▸ EXERCISE DIRECTIONS
Every record that follows should be output exactly as it is given.

▸ DATA RECORDS
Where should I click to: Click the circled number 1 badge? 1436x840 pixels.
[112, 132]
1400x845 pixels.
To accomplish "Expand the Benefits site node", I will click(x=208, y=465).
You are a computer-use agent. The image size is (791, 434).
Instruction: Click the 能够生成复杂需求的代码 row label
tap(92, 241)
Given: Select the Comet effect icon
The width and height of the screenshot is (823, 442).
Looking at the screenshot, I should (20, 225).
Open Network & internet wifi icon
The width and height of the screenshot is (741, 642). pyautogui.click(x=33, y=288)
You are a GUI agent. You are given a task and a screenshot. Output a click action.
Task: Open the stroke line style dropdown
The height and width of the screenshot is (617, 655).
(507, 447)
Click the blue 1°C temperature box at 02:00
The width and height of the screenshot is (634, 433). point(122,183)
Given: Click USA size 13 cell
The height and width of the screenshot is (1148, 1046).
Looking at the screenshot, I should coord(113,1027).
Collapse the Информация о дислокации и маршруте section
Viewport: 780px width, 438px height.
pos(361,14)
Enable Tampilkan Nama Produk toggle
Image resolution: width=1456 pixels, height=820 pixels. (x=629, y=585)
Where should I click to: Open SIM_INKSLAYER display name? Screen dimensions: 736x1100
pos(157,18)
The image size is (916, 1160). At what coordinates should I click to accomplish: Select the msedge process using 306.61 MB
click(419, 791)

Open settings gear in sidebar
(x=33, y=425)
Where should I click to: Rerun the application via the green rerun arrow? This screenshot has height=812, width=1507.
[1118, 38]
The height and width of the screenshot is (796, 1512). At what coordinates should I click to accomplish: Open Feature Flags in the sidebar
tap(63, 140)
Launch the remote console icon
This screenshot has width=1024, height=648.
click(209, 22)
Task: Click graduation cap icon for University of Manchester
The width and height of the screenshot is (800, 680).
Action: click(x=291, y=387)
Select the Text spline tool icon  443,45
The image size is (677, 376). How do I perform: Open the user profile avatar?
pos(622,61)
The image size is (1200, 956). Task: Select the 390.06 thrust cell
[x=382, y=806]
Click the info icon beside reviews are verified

▸ YOUR RESPONSE
Where should I click to: Click the circled number 1 badge? 1436x840 pixels.
[112, 132]
1400x845 pixels.
To accomplish "Expand the Benefits site node", I will click(x=208, y=465).
You are a computer-use agent. The image size is (791, 434).
Instruction: Click the 能够生成复杂需求的代码 row label
tap(92, 241)
Given: Select the Comet effect icon
The width and height of the screenshot is (823, 442).
Looking at the screenshot, I should (20, 225).
Open Network & internet wifi icon
The width and height of the screenshot is (741, 642). pyautogui.click(x=33, y=288)
You are a GUI agent. You are given a task and a screenshot. Output a click action.
Task: Open the stroke line style dropdown
The height and width of the screenshot is (617, 655).
(507, 447)
Click the blue 1°C temperature box at 02:00
The width and height of the screenshot is (634, 433). point(122,183)
Given: Click USA size 13 cell
The height and width of the screenshot is (1148, 1046).
Looking at the screenshot, I should coord(113,1027).
Collapse the Информация о дислокации и маршруте section
Viewport: 780px width, 438px height.
pos(361,14)
Enable Tampilkan Nama Produk toggle
Image resolution: width=1456 pixels, height=820 pixels. (x=629, y=585)
Where should I click to: Open SIM_INKSLAYER display name? Screen dimensions: 736x1100
pos(157,18)
The image size is (916, 1160). At what coordinates should I click to accomplish: Select the msedge process using 306.61 MB
click(419, 791)

Open settings gear in sidebar
(x=33, y=425)
Where should I click to: Rerun the application via the green rerun arrow? This screenshot has height=812, width=1507.
[1118, 38]
The height and width of the screenshot is (796, 1512). At what coordinates should I click to accomplish: Open Feature Flags in the sidebar
tap(63, 140)
Launch the remote console icon
This screenshot has width=1024, height=648.
click(209, 22)
Task: Click graduation cap icon for University of Manchester
The width and height of the screenshot is (800, 680).
Action: click(x=291, y=387)
Select the Text spline tool icon  443,45
The image size is (677, 376). How do I perform: Open the user profile avatar?
pos(622,61)
The image size is (1200, 956). Task: Select the 390.06 thrust cell
[x=382, y=806]
Click the info icon beside reviews are verified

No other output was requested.